Description of the task: Tally how many lines of the records contain the string "arrow", and reply with the number alone.

Excerpted data:
━━━━━━
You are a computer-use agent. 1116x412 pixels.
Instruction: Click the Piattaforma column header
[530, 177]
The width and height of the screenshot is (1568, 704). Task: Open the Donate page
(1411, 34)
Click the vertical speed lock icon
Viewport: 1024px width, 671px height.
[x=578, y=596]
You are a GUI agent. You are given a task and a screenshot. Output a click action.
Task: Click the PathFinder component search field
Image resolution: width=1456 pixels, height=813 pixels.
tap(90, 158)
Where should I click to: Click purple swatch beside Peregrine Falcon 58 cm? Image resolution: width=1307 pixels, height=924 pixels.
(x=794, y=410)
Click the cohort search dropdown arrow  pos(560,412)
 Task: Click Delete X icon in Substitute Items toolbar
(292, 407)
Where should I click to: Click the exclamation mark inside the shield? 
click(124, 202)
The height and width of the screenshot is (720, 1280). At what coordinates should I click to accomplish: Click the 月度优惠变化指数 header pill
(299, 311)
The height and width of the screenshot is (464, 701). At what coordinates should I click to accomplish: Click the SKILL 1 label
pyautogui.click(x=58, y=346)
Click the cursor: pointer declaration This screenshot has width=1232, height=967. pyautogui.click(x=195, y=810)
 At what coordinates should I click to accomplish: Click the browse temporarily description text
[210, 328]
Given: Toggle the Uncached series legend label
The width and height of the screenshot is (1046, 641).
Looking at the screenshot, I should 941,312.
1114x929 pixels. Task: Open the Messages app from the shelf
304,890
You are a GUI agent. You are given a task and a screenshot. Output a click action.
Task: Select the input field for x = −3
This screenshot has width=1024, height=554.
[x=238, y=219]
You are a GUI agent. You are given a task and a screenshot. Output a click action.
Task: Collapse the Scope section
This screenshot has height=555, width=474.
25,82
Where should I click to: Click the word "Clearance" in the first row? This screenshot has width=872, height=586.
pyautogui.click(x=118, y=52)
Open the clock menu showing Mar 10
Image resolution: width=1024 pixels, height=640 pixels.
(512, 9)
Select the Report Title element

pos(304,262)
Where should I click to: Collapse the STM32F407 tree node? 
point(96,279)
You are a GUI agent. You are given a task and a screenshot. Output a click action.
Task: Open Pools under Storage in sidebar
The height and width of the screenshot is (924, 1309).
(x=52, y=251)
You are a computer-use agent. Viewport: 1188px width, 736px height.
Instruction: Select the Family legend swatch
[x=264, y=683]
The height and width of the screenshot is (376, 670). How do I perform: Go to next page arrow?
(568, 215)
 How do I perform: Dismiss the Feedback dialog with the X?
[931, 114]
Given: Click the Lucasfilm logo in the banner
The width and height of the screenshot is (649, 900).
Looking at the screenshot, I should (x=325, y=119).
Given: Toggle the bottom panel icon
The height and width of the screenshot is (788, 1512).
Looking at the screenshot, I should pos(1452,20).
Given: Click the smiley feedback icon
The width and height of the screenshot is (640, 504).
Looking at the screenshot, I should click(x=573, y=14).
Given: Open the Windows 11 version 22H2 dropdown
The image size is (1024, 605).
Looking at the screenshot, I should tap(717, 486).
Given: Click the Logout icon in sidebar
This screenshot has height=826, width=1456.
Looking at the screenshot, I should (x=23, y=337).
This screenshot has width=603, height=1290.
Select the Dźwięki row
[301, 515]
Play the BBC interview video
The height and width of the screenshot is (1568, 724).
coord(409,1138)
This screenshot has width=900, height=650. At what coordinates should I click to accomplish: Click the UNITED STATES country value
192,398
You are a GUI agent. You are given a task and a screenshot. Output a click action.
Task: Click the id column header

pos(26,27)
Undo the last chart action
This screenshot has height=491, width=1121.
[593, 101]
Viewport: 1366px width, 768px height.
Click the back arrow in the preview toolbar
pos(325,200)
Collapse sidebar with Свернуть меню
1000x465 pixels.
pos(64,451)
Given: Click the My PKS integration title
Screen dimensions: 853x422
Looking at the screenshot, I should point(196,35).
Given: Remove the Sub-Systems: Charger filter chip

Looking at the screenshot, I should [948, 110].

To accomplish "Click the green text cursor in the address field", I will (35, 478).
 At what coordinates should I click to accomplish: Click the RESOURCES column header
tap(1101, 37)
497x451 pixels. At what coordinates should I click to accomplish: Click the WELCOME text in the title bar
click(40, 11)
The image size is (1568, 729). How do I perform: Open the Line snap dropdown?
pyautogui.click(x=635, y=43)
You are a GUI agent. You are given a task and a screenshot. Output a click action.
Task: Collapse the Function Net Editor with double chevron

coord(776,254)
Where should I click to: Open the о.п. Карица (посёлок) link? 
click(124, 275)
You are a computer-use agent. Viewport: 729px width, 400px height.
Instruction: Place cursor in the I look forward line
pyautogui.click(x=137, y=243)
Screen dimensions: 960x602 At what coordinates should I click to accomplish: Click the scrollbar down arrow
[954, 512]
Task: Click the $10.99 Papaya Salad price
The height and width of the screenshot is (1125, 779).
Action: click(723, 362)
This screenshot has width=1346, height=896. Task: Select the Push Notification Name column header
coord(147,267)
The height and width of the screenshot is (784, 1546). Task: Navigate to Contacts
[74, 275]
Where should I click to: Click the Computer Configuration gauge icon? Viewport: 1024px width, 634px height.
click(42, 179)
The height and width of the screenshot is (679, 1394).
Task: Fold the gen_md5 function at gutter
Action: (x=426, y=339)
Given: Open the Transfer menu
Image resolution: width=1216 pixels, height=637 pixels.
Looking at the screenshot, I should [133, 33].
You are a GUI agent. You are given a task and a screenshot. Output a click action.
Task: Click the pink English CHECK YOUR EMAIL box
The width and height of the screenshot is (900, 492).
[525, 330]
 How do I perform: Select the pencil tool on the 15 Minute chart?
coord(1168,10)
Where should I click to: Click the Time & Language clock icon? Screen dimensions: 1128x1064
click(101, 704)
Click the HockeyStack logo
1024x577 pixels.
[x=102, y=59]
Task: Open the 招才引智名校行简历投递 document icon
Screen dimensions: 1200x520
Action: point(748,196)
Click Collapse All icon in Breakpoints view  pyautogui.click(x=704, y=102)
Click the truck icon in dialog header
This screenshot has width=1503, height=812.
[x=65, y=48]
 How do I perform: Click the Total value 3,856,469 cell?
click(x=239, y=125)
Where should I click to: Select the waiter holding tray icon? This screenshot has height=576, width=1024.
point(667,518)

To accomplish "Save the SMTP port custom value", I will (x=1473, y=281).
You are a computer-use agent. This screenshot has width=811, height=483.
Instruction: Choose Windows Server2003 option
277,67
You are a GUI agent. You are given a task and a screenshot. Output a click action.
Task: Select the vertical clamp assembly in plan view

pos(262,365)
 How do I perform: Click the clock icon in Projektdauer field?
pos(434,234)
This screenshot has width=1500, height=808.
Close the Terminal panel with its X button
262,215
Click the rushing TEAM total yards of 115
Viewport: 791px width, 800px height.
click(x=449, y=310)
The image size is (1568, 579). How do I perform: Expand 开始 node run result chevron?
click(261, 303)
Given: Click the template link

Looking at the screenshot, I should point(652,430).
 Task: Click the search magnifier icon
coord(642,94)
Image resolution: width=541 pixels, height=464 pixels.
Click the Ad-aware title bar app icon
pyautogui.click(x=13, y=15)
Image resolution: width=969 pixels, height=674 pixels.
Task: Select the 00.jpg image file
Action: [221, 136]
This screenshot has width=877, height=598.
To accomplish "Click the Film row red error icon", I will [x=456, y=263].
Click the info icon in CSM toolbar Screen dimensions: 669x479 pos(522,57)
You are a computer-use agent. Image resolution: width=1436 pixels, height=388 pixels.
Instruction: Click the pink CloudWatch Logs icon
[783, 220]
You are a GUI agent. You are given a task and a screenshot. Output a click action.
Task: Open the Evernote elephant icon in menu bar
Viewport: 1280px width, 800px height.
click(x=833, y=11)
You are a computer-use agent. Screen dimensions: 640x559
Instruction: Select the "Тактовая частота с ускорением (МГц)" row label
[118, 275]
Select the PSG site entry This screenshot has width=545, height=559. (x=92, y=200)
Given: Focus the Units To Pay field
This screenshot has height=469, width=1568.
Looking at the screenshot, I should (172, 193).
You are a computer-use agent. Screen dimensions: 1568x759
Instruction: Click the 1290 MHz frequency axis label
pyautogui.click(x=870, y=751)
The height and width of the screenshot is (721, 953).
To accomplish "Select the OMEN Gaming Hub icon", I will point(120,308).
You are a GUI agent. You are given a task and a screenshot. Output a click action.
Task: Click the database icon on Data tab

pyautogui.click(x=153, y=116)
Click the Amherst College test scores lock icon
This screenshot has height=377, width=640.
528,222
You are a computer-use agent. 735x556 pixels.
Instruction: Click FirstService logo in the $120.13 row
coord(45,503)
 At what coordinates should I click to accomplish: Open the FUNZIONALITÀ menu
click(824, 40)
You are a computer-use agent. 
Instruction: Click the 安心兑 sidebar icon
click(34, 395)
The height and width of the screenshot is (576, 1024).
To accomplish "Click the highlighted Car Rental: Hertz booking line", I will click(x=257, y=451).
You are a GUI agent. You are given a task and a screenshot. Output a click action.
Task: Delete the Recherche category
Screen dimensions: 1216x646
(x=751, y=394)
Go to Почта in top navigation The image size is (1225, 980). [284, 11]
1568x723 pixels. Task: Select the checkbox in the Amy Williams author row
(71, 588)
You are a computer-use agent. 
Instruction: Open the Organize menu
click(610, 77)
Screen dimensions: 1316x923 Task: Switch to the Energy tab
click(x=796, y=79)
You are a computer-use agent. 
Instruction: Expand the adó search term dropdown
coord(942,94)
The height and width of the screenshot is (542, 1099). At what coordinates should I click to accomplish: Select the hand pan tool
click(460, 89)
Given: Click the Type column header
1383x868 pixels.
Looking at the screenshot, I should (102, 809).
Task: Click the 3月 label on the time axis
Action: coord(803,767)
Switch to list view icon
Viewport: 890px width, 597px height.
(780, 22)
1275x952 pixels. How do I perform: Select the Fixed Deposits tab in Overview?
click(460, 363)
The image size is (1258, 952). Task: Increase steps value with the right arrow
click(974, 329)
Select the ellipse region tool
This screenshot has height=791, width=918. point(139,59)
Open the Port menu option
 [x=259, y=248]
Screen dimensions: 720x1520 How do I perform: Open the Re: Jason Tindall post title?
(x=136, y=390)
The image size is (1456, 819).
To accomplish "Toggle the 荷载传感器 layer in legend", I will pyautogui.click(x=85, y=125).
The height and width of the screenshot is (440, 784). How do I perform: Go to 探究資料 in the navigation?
━━━━━━
Problem solution: 5